President of Ukraine Volodymyr Zelenskyy has become the Person of the Year, according to the Financial Times, Report informs.
“Written off by many Ukrainians before the February invasion as something of a joke, an amateur struggling to rise to the challenge of high office, the 44-year-old Zelenskyy has earned a place in history for his extraordinary display of leadership and fortitude,” reads the article.
Just as Winston Churchill went on the radio to rally his country during the Blitz, Zelenskyy has used social media to campaign relentlessly for western military and financial support, turning the plight of his people into moral leverage over leaders in Europe and the US. He has persuaded Europeans to bear the huge costs of standing up to Putin and to offer Kyiv a path to EU membership.
Along the way, he has become a standard bearer for liberal democracy in the wider global contest with authoritarianism that could define the course of the 21st century.
Zelenskyy has also come to embody the courage and resilience of the Ukrainian people in their fight against Russian aggression.

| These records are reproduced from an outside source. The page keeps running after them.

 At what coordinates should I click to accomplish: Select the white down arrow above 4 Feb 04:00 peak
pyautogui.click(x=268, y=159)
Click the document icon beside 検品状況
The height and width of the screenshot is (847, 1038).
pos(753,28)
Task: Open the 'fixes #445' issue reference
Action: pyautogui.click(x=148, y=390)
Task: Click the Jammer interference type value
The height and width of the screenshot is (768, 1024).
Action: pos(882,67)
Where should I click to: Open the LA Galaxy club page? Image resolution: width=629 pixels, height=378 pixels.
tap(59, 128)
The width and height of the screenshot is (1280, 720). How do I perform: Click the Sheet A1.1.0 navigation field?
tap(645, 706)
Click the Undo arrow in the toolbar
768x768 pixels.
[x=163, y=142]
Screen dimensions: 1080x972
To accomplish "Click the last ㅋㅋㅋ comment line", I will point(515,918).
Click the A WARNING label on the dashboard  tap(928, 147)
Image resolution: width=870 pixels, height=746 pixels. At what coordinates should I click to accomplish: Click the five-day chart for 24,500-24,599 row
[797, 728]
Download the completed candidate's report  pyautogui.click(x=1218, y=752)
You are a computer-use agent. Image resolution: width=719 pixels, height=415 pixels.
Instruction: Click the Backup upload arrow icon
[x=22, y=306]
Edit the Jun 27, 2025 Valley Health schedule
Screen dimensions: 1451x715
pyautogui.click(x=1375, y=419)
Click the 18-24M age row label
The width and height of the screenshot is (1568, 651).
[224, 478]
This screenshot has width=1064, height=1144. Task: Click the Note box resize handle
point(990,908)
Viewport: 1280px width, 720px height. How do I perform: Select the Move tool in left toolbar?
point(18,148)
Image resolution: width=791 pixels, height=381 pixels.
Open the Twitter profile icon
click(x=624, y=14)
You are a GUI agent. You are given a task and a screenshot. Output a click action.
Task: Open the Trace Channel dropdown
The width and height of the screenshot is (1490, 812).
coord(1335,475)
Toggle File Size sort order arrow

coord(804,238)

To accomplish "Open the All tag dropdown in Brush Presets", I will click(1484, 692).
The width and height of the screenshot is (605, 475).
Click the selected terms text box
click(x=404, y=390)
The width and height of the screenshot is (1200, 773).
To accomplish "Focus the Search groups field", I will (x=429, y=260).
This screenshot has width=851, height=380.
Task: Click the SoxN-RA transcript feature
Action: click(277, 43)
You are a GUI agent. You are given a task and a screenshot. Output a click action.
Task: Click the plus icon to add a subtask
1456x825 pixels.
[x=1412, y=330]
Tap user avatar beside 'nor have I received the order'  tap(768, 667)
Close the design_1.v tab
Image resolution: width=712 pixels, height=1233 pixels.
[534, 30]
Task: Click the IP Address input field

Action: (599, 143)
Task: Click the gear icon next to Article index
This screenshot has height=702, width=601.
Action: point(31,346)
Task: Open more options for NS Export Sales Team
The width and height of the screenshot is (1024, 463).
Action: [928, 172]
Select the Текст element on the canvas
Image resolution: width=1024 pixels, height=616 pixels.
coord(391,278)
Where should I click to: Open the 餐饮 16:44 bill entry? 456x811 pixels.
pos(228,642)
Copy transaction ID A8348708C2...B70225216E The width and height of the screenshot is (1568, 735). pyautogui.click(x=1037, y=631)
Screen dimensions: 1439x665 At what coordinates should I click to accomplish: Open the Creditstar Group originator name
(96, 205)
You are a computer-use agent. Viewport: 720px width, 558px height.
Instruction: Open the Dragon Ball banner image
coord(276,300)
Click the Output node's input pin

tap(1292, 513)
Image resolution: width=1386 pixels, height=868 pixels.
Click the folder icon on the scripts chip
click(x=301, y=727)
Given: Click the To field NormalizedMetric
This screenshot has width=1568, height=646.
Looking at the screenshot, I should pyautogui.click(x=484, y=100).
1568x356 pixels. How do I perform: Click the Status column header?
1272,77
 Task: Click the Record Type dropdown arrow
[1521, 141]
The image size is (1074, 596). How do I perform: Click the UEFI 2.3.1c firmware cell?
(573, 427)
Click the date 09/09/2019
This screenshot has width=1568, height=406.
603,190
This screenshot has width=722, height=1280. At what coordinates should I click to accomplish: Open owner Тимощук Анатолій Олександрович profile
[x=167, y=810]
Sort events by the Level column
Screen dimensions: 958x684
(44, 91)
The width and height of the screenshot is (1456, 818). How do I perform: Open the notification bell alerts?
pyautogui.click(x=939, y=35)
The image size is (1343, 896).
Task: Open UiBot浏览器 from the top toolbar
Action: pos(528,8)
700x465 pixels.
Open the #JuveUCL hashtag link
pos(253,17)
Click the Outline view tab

It is for these reasons that the Financial Times has chosen Zelenskyy as the person of the year.
When the fighting eventually comes to an end, Zelenskyy will face tough questions about the failure to sufficiently prepare Ukraine for a full-blown invasion. The security services did not lay mines or blow up bridges along Russia’s lines of attack from the north and south, leading large swaths of territory to be captured quickly and easily by Putin’s troops.
Zelenskyy says that despite the public warnings by western officials, Kyiv was never given intelligence it could act on about the impending Russian attack.
“Nobody showed us specific material saying it would come from this or that direction,” he says.